## Excerpted text
Reproducibility Index

Notice: The reproducibility variables underlying each score are classified using an automated LLM-based pipeline, validated against a manually labeled dataset. LLM-based classification introduces uncertainty and potential bias; scores should be interpreted as estimates. Full accuracy metrics and methodology are described in Coakley et alK. L. Coakley, T. Snelleman, H. Hoos, and O. E. Gundersen, "The embrace of open science: An analysis of a decade of AI research and 56 800 conference papers," Under Review, 2026..

Aligning Compound AI Systems via System-level DPO

Authors: Xiangwen Wang, Yibo Jacky Zhang, Zhoujie Ding, Katherine Tsai, Haolun Wu, Sanmi Koyejo

NeurIPS 2025 | Venue PDF | LLM Run Details

Reproducibility Variable	Result	LLM Response
Research Type	Experimental	We empirically demonstrate the effectiveness of our approach across two applications: the joint alignment of a language model and a diffusion model, and the joint alignment of an LLM collaboration system. [...] These results deepen our understanding of alignment challenges in compound AI systems and provide a foundation for future research.

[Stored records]
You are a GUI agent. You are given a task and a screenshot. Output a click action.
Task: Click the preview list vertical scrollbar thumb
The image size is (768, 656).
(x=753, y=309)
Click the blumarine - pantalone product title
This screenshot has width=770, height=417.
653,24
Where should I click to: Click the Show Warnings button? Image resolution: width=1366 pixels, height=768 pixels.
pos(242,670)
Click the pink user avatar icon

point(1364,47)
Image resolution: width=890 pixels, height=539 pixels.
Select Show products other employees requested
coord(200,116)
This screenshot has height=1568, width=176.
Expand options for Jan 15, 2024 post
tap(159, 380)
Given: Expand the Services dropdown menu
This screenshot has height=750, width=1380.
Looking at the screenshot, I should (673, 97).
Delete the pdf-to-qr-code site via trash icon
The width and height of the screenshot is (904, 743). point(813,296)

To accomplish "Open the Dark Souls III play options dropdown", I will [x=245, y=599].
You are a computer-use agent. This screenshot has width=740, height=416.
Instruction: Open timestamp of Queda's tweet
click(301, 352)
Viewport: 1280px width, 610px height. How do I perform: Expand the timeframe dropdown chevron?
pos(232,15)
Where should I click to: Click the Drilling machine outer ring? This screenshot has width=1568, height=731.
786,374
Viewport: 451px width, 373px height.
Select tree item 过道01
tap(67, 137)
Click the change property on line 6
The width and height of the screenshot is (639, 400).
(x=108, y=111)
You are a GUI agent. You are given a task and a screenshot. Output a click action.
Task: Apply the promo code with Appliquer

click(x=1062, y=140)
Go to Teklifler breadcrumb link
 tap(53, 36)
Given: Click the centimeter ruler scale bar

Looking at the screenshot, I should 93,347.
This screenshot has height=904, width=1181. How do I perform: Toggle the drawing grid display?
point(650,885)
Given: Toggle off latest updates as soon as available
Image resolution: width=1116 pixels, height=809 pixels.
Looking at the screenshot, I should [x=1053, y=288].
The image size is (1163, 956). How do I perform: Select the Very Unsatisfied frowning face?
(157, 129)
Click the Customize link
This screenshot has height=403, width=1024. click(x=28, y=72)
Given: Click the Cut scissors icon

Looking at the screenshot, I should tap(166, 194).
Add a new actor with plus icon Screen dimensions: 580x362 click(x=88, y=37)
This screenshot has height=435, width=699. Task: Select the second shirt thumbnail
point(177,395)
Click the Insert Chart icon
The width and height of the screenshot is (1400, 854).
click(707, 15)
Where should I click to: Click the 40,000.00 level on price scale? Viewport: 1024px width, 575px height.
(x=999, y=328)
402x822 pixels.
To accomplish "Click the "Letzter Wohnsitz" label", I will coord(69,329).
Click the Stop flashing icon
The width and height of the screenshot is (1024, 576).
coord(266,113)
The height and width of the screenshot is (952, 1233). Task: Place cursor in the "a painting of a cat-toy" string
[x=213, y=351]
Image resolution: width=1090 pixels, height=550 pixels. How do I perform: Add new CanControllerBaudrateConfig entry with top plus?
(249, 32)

## Work task
Continue the reproducibility index page on the system-level DPO paper, starting after its last line. The records stand apart from the reproducibility index page.

## Result
Researcher Affiliation	Academia	Xiangwen Wang 1,2 Yibo Jacky Zhang1 Zhoujie Ding1 Katherine Tsai1 Haolun Wu1,3 Sanmi Koyejo1 1Stanford University 2University of Science and Technology of China 3Mila Quebec AI Institute EMAIL, EMAIL, EMAIL EMAIL, EMAIL, EMAIL
Pseudocode	No	The paper describes the methods and procedures using prose and mathematical equations but does not present any structured pseudocode or algorithm blocks.
Open Source Code	No	Question: Does the paper provide open access to the data and code, with sufficient instructions to faithfully reproduce the main experimental results, as described in supplemental material? Answer: [No] Justification: code will be published later.
Open Datasets	Yes	We employ the preference dataset Intel/orca-dpo-pairs [32] for DPO training, consisting of 129000 instructions paired with corresponding preference examples (each instruction has a pair of chosen/rejected responses).
Dataset Splits	Yes	We sample 193 instruction data points as the evaluation set. The remaining examples are used for the training process.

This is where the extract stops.